DFT and QSAR study of Catechol-O-methyltransferase (COMT) as inhibitors for Parkinson's disease treatment

Parkinson's disease is characterized by a lack of the neurotransmitter or cell-signaling molecule dopamine. Levodopa is a well-known drug for Parkinson's disease since it induces dopamine. Catechol-O-methyltransferase (COMT) are enzymes that break down levodopa, limiting the amount delivered to the brain. COMT inhibitors act by extending the duration of action of levodopa, thus improving the amount of time benefit from levodopa. There are several FDA-approved COMT inhibitors used, such as Entacapone and Tolcapone. Tolcapone can penetrate blood-brain barrier (BBB), but most of the drug stays in the plasma because its high protein bound, and it has severe side effects, while Entacapone cannot penetrate BBB, which reduces drug efficiency.

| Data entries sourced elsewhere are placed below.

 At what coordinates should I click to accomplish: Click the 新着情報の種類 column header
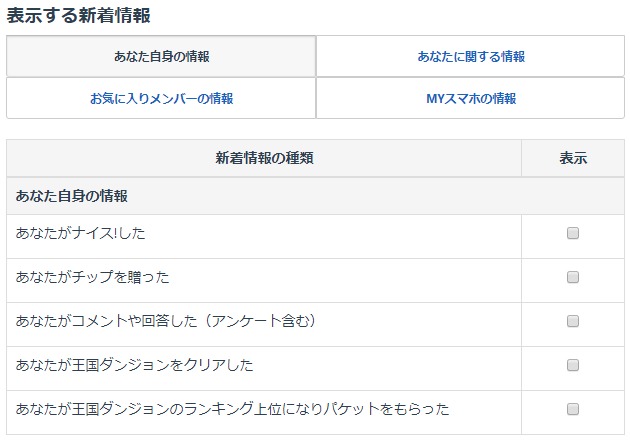click(x=264, y=158)
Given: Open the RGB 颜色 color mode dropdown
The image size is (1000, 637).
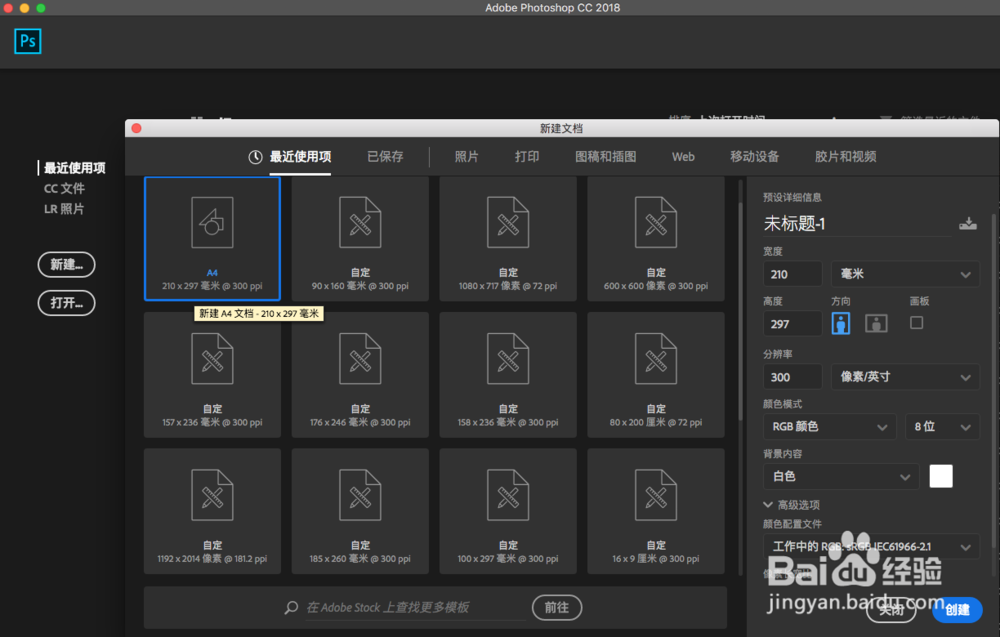Looking at the screenshot, I should click(829, 426).
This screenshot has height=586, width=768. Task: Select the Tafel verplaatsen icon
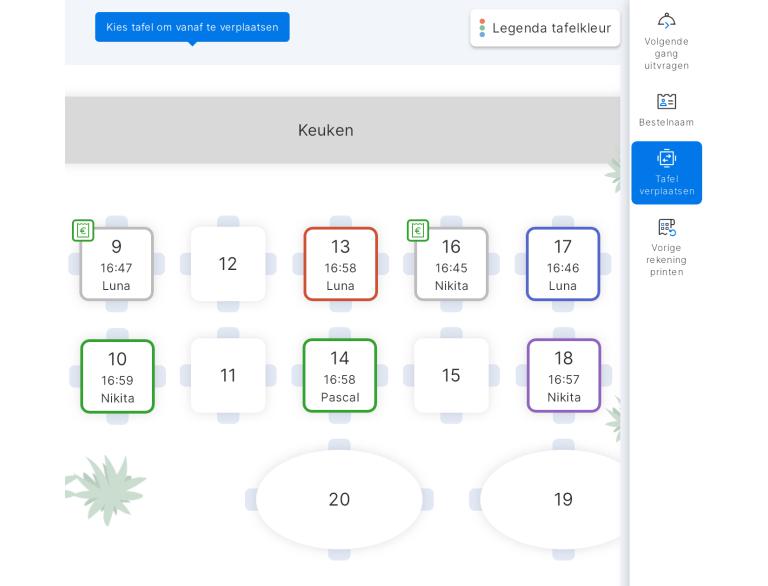point(666,158)
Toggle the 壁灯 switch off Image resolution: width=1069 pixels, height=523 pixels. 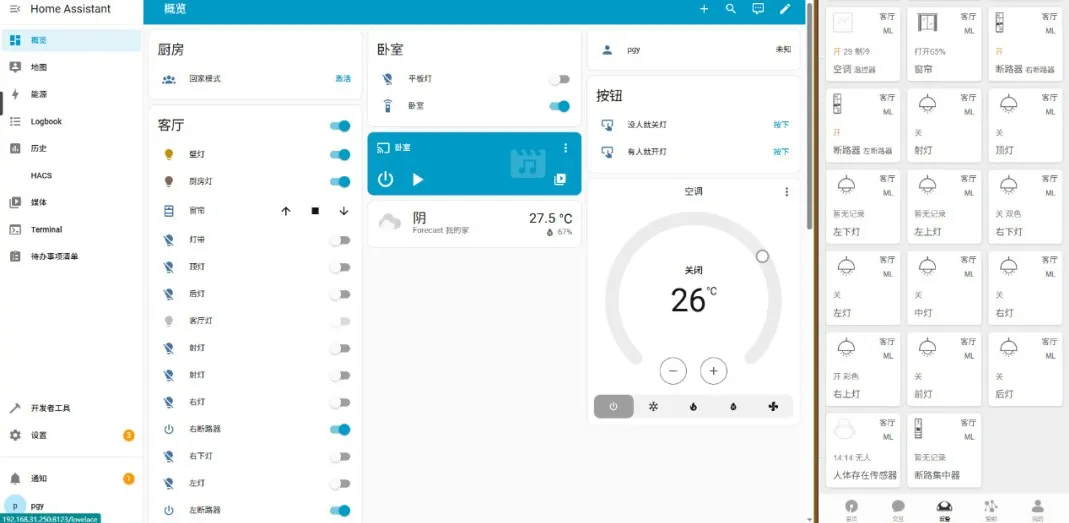(340, 155)
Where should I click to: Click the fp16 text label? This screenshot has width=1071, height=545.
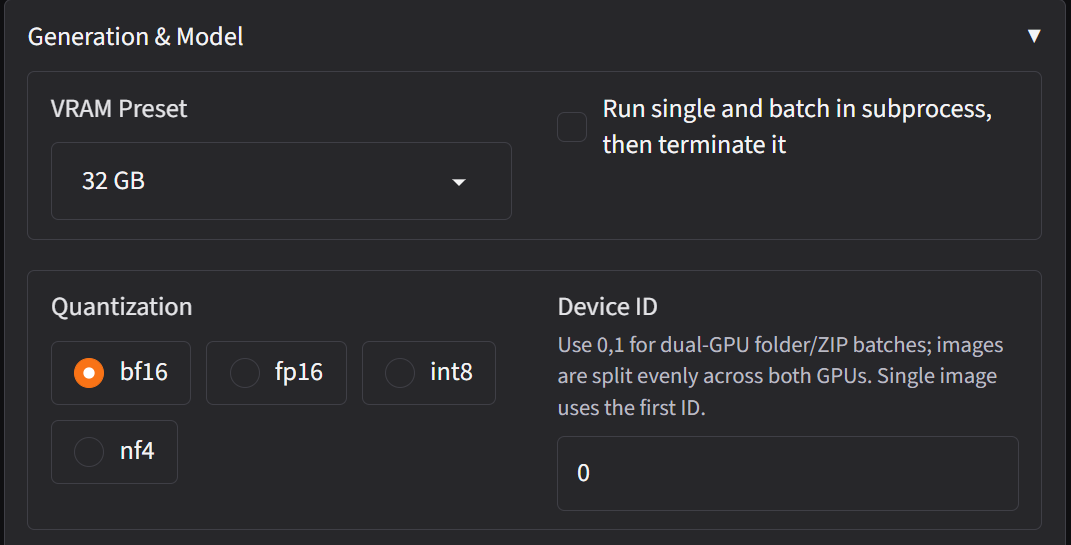[298, 372]
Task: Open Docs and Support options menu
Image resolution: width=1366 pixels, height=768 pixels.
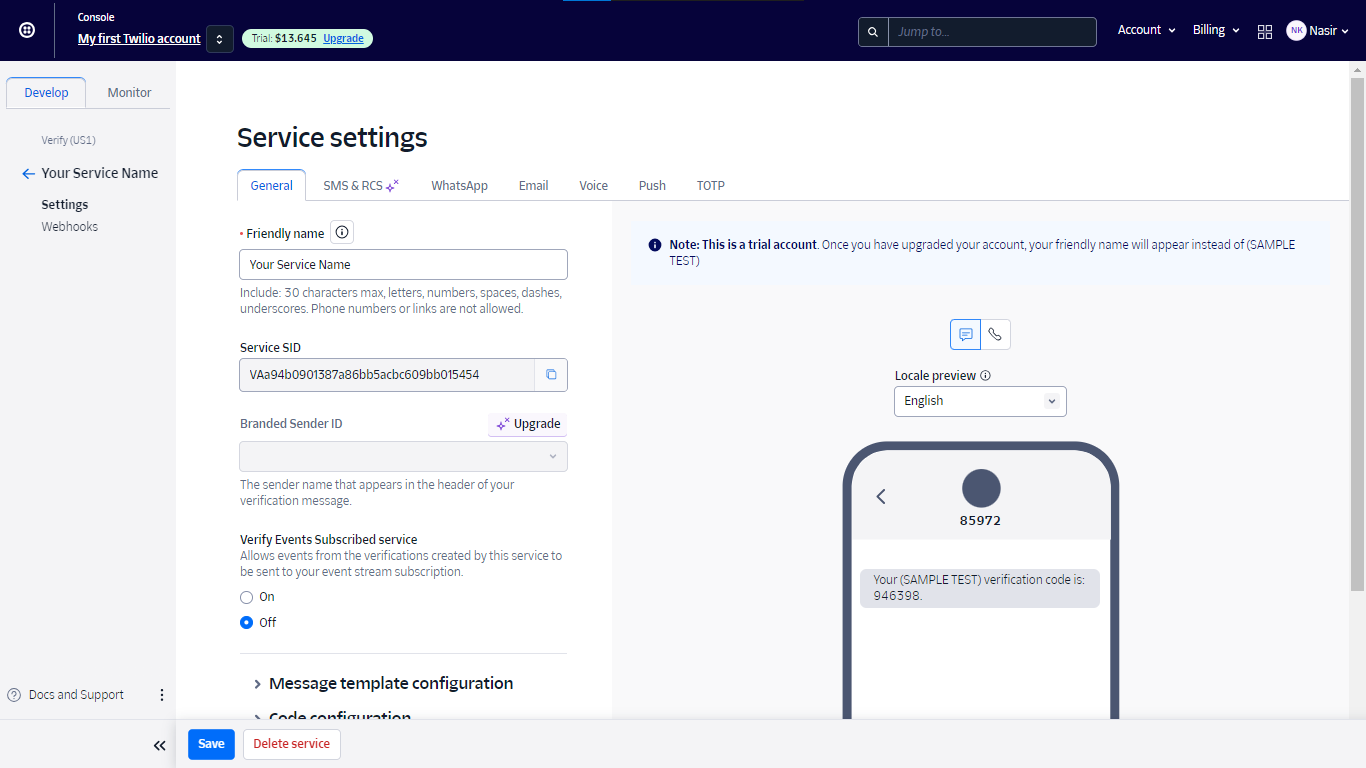Action: click(x=162, y=695)
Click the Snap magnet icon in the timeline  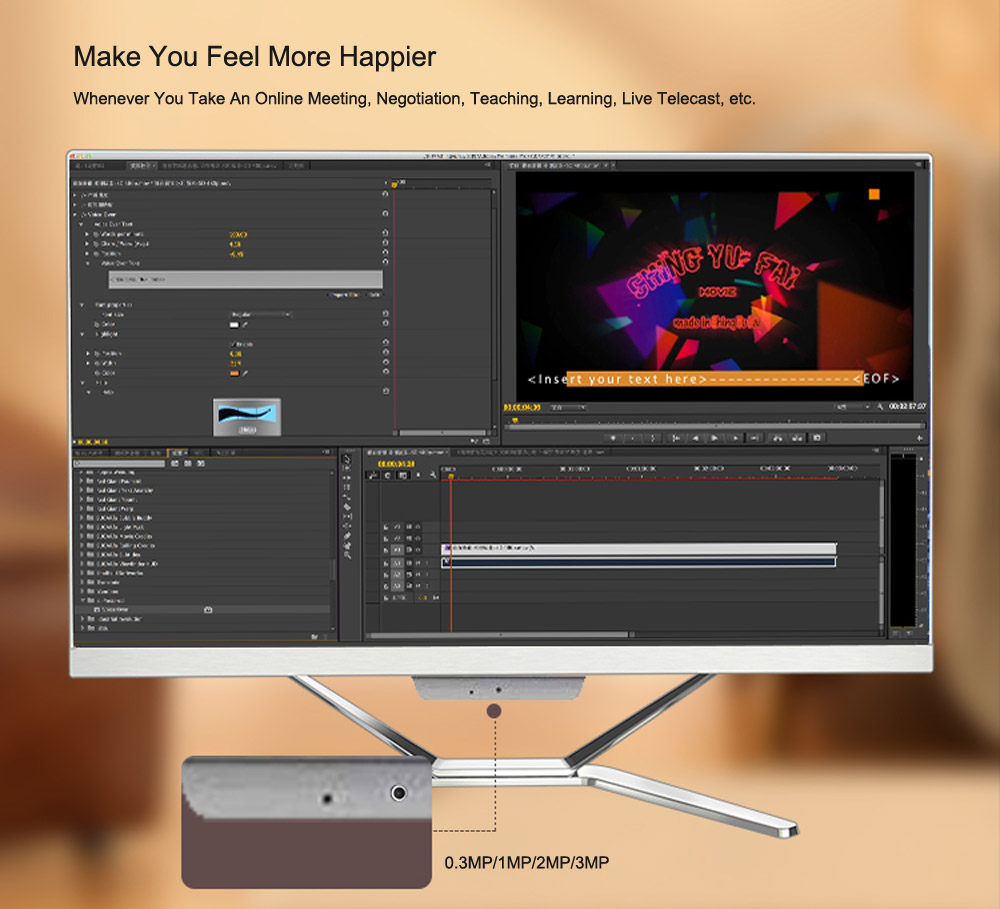pos(372,475)
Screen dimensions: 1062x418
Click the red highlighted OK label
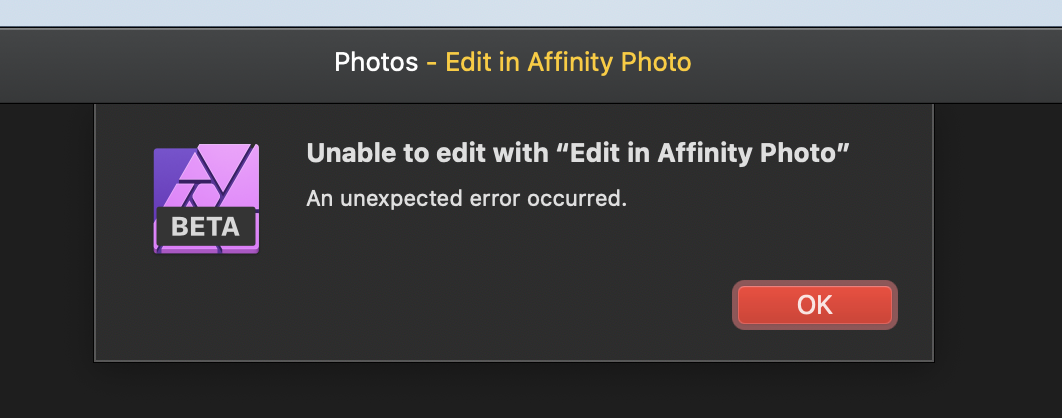[815, 305]
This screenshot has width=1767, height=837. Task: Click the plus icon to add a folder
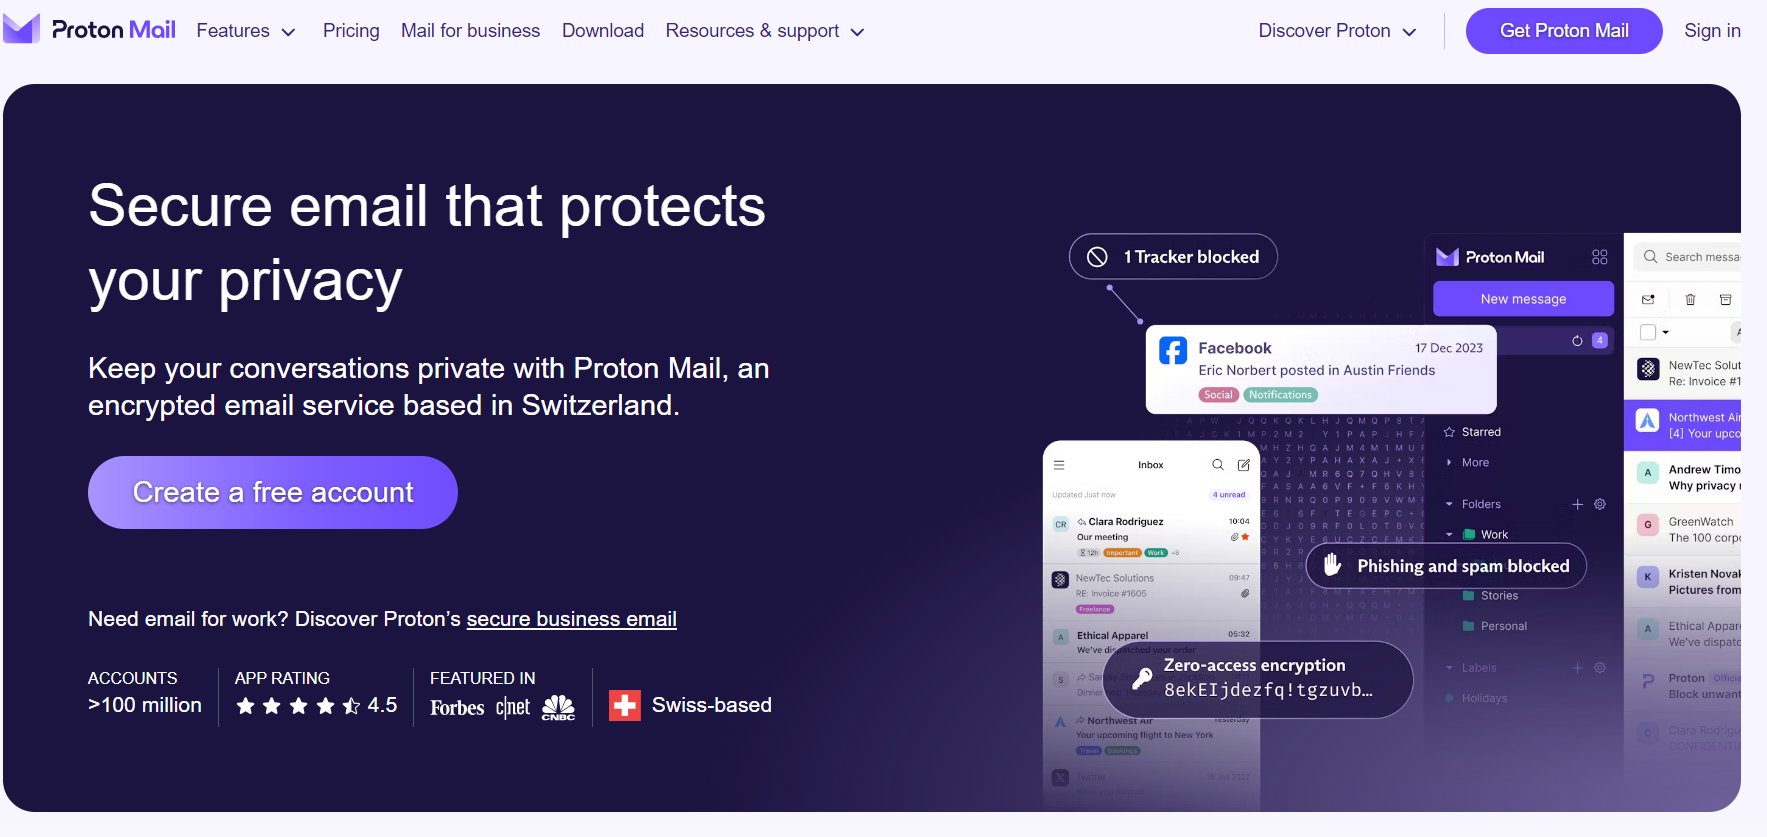[1577, 504]
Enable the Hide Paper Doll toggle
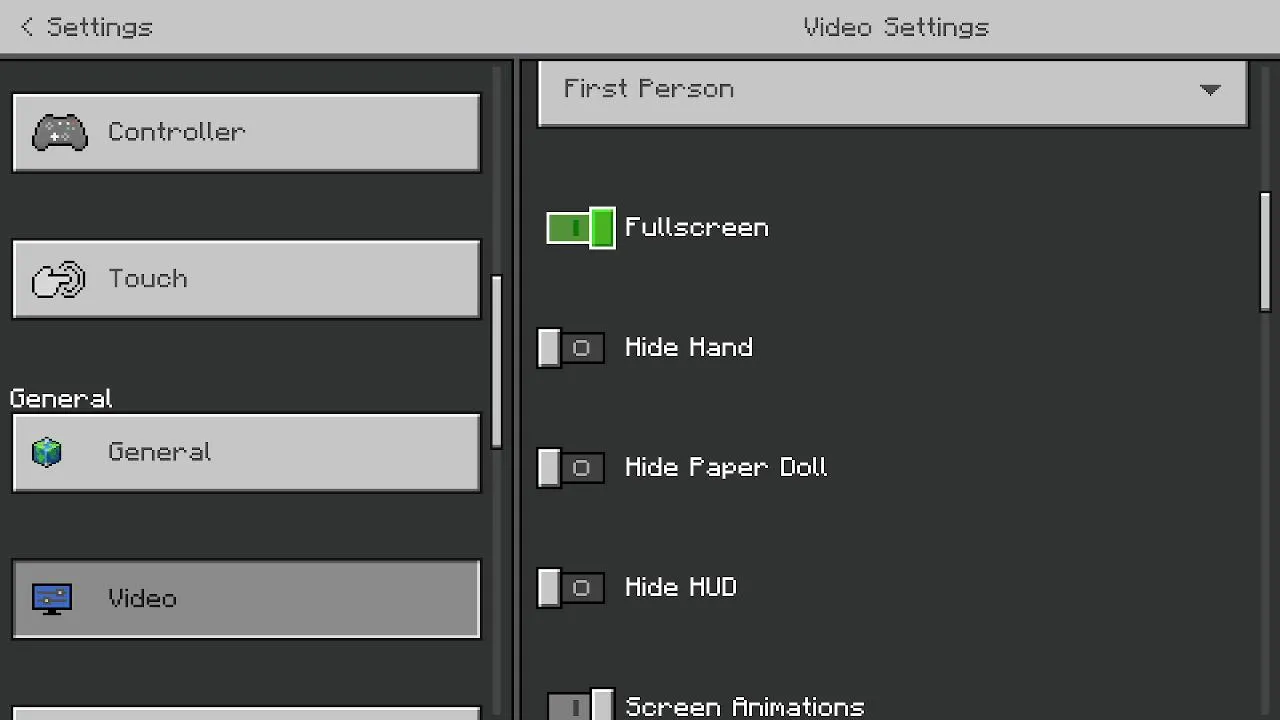Image resolution: width=1280 pixels, height=720 pixels. [571, 468]
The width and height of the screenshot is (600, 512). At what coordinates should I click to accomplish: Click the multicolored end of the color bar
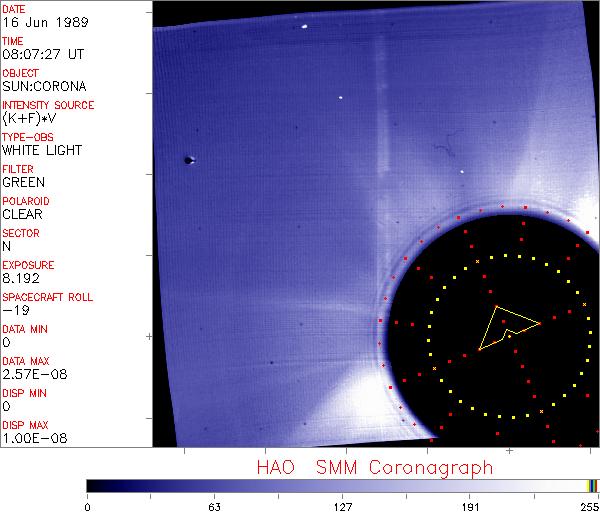tap(592, 485)
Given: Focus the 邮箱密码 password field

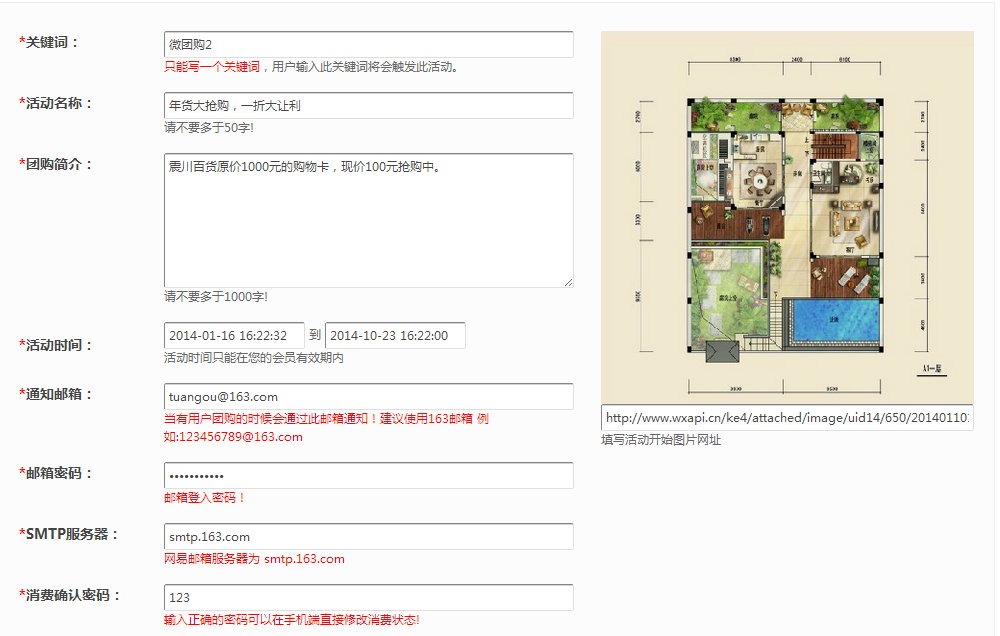Looking at the screenshot, I should (x=368, y=476).
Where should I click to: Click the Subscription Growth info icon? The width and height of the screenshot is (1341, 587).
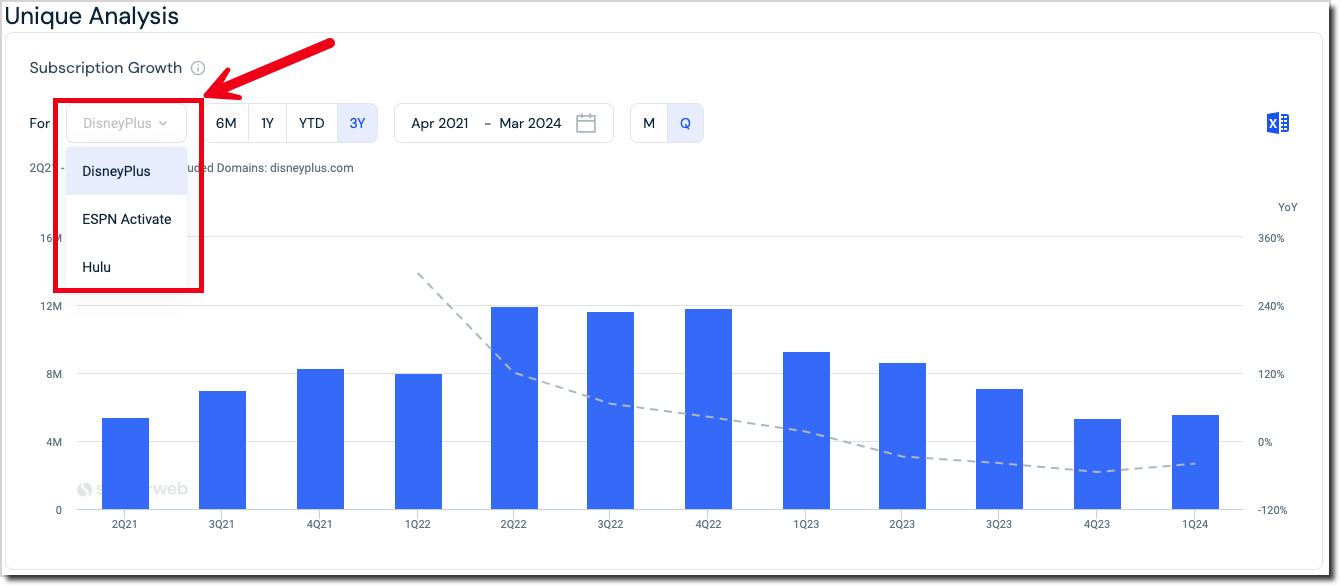click(198, 68)
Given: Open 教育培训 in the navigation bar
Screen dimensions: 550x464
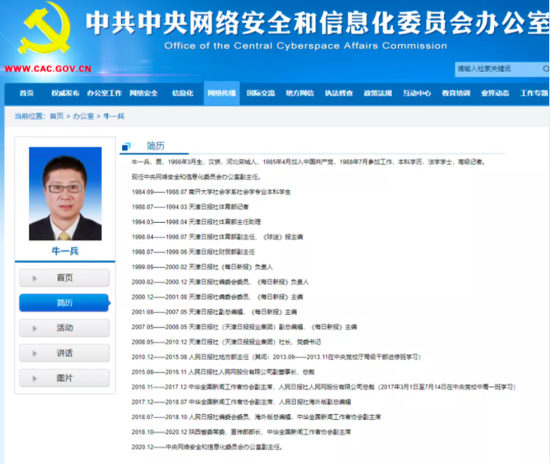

This study aims to design higher-efficiency drug inhibitors by investigating the physical properties in terms of total energy, total dipole moment and HOMO/LUMO band gap at DFT: B3LYP level using the LAN2DZ basis set, in addition to quantitative structure activity relationship (QSAR) calculations to test the biological activity of these drug inhibitors for the treatment of Parkinson's disease.